An alternative for treatment of produced water that removes many of the dissolved solids is evaporation of the produced water. Distillate from the evaporator becomes the feedwater for a packaged boiler, for example. This process has the advantage of producing a higher quality feedwater for steam generation. However, even high quality distillate has some dissolved solids. These solids tend to accumulate in a packaged boiler. All packaged boilers require a blowdown stream to purge the dissolved solids that are present in the distillate. For a typical evaporator distillate of 2 ppm TDS comprised of 0.04 ppm hardness as CaCO3 and a packaged boiler operating at 1200 psig, the solubility limits of Ca(OH)2 and CaCO3 requires a blowdown of approximately 5%. Typically this blowdown stream is recycled to the water treatment system.
An OTSG can be utilized in a heavy oil recovery process that utilizes evaporation to treat feedwater for steam generation. If an OTSG is used in such a process, the steam quality will still be substantially less than 100% and a high pressure liquid blowdown stream is still required. This is due to the fact that conventional OTSGs require water to wet the heat transfer surfaces. Therefore, when an OTSG is utilized with evaporator distillate as feedwater, a steam separator is required and that gives rise to increased capital cost and operating cost.

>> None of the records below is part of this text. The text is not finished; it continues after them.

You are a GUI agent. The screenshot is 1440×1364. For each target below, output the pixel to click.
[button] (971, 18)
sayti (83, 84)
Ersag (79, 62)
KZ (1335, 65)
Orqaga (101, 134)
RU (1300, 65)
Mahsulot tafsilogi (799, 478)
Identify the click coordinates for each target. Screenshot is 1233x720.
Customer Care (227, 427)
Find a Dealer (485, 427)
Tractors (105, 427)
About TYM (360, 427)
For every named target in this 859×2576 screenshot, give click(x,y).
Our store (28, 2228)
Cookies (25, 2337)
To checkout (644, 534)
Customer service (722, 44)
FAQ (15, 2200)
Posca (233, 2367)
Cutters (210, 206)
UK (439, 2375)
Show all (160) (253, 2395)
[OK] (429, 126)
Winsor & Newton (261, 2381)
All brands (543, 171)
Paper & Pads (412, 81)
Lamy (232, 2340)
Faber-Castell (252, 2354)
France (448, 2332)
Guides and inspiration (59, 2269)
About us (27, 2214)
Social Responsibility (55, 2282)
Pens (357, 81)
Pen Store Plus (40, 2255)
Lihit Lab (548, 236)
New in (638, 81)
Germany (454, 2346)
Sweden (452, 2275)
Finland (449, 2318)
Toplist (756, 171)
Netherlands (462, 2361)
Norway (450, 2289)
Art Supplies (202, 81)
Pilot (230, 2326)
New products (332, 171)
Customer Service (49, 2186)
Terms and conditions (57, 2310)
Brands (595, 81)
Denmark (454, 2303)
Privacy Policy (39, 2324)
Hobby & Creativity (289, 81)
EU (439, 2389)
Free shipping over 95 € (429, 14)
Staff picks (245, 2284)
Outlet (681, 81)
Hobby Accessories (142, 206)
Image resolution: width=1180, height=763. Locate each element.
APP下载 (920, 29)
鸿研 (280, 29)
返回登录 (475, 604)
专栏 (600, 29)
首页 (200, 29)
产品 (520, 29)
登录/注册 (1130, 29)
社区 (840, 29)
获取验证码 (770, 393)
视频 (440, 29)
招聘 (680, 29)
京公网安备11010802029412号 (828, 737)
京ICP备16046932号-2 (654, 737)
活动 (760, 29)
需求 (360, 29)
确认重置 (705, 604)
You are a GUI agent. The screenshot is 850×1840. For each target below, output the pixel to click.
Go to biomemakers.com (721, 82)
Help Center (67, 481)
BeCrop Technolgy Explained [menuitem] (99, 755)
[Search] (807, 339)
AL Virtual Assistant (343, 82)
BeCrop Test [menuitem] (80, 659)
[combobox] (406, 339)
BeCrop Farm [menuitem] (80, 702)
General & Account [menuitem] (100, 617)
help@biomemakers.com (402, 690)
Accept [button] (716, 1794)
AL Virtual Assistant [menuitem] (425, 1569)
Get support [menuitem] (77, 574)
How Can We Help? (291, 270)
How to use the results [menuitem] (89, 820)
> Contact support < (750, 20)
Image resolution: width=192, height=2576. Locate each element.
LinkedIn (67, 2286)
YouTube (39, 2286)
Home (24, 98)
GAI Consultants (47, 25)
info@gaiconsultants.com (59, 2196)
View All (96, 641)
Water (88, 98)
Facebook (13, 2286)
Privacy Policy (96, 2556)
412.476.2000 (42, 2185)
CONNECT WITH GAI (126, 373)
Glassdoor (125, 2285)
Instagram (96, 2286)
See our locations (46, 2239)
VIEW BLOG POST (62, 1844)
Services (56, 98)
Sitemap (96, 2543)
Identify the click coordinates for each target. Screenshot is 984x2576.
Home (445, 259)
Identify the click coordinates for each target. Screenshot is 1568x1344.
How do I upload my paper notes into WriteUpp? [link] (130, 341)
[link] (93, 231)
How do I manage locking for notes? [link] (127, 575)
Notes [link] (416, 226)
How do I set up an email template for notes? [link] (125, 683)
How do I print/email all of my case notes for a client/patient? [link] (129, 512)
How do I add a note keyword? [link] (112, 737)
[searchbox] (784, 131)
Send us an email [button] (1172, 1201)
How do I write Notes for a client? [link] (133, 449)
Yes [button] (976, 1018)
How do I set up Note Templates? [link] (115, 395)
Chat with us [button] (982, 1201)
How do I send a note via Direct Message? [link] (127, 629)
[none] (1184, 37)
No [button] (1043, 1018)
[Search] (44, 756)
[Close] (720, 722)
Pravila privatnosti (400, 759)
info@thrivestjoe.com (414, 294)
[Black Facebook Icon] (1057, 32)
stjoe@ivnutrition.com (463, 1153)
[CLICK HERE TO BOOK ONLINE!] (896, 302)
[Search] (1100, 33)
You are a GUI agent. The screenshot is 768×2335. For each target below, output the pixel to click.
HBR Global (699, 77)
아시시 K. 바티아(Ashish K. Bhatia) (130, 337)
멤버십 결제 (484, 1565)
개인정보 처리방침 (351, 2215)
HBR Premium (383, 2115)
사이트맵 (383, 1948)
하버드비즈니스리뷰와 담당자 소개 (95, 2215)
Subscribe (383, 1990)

Therefore, with either an OTSG or a boiler, a pressurized blowdown waste stream is created. In order to accommodate the blowdown waste stream, equipment is required to reduce the pressure of the blowdown waste stream, recover heat from the blowdown stream, and to channel the blowdown waste stream. This increases both capital and operating costs. In addition, these blowdown waste streams carry substantial energy that is lost. Finally, in many applications, these blowdown waste streams would comprise 5% to 20% of the feedwater to the OTSG or boiler, which is recycled for treatment. This effectively reduces the capacity of the treatment facility by 5% to 20%, which of course means that to compensate for treating these blowdown waste streams, the capacity of the treatment facility must be increased by 5% to 25%. This results in additional capital outlays and ongoing operating costs.